Under Colorado’s emergency rules, customers can pay for marijuana online and then pick up their purchase at the store. Massachusetts, Michigan, Illinois and Oregon also allow online recreational marijuana sales. But the practice nonetheless remains severely limited because credit card companies tend to shy away from dealing with a drug that is still illegal under U.S. law.
Morgan Fox, a spokesman for the Denver-based National Cannabis Industry Association, said easing restrictions on dispensaries is a step, but he doubts credit card companies will embrace the marijuana industry unless lawmakers provide some cover by passing the Secure and Fair Enforcement (SAFE) Banking Act, which aims to protect financial institutions that serve cannabis-related businesses.
One example is Cannabis Station by Rocky Mountain High, a dispensary housed in an old filling station in downtown Denver. The dispensary has been providing curbside pickup after Gov. Jared Polis’ March 20 directive, but it hasn’t delved into online sales because it hasn’t found a credit card company willing to process the transactions.
Prater, the dispensary’s manager, said he believes the state should allow deliveries during the crisis, as well. Home delivery of marijuana, which is already allowed in several states, was not covered by Polis’ order.
Colorado lawmakers last year legalized delivery but left it up to municipalities to decide if they want it. The state law allows for the delivery of medical marijuana this year and recreational cannabis in 2021.
In California, the Bureau of Cannabis Control endorsed a rule in January 2019 that allowed home marijuana deliveries statewide, even into communities that banned commercial pot sales. But even though the state has allowed broad legal marijuana sales since 2018, it remains unavailable in large areas where local governments have banned commercial activity or have not set up rules to allow sales.
“Delivery and access really need to be made available in every corner of the state,” especially during a pandemic, San Francisco-based cannabis attorney Nicole Howell said.
The coronavirus has provided the opportunity, however grim, to make that argument loud and clear — and not just in California.
Rachel Gillette, a Denver-based cannabis attorney and a board member of Colorado’s chapter of the National Organization for the Reform of Marijuana Laws, said she and the group have asked local elected officials to draft ordinances or resolutions to allow delivery of medical marijuana. But she acknowledged that could be difficult given the times.

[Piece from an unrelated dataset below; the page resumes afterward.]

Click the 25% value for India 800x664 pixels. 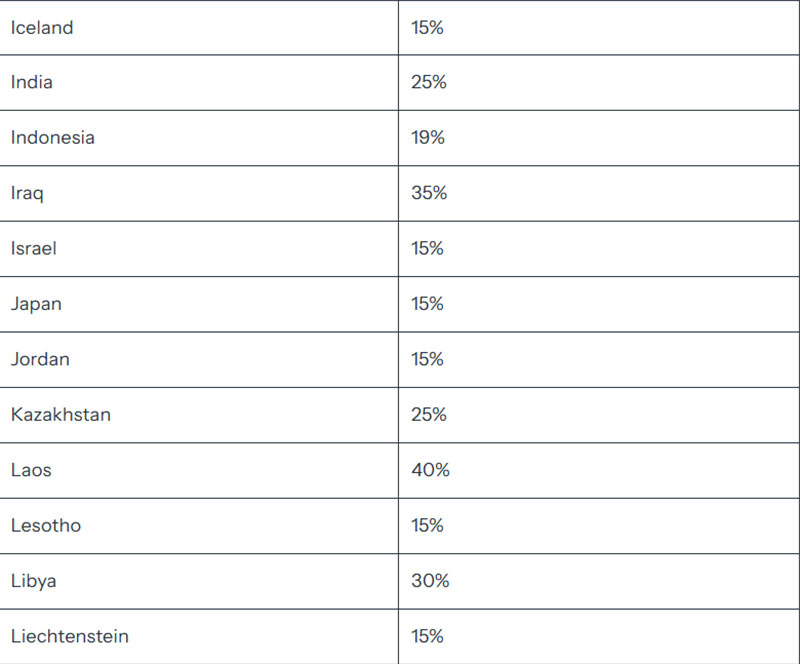coord(429,82)
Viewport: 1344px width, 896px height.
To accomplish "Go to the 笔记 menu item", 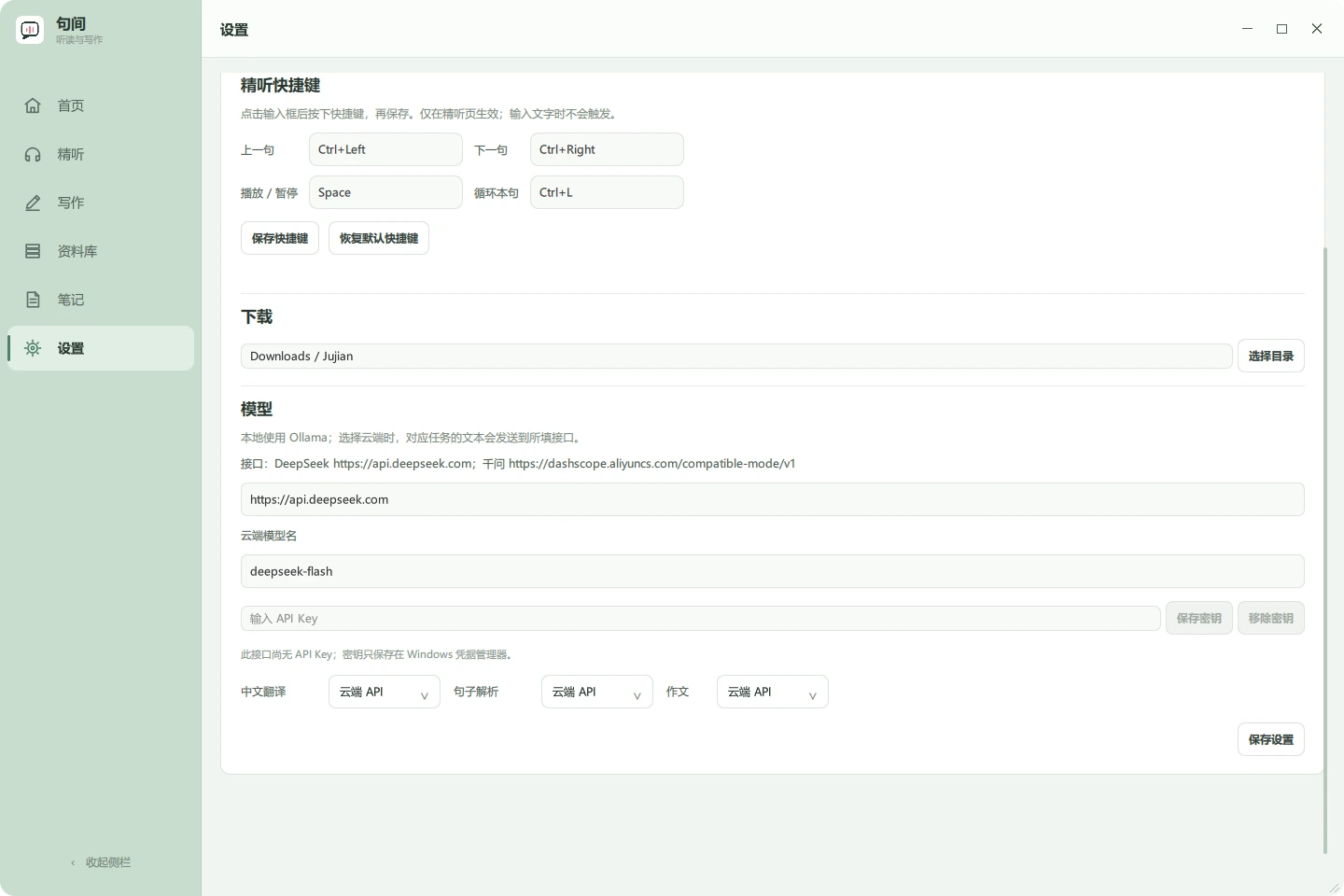I will (101, 300).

“They may have a lot of other things on their plate than trying to figure out how to facilitate delivery for marijuana businesses,” she said, adding that allowing recreational pot delivery before next year would require legislative action.
The Colorado governor’s office said in an email there are no plans to allow businesses to apply for recreational marijuana delivery licenses before 2021, and online sales of recreational marijuana would not be allowed after the executive order expires.
The Marijuana Enforcement Division can’t authorize online recreational sales without a change in state law, but it will continue to evaluate whether the emergency rules should be amended, renewed or repealed, according to the governor’s office.
Under state law, emergency rules can only stay in effect for 120 days.
Associated Press writer Michael R. Blood in Los Angeles contributed to this report.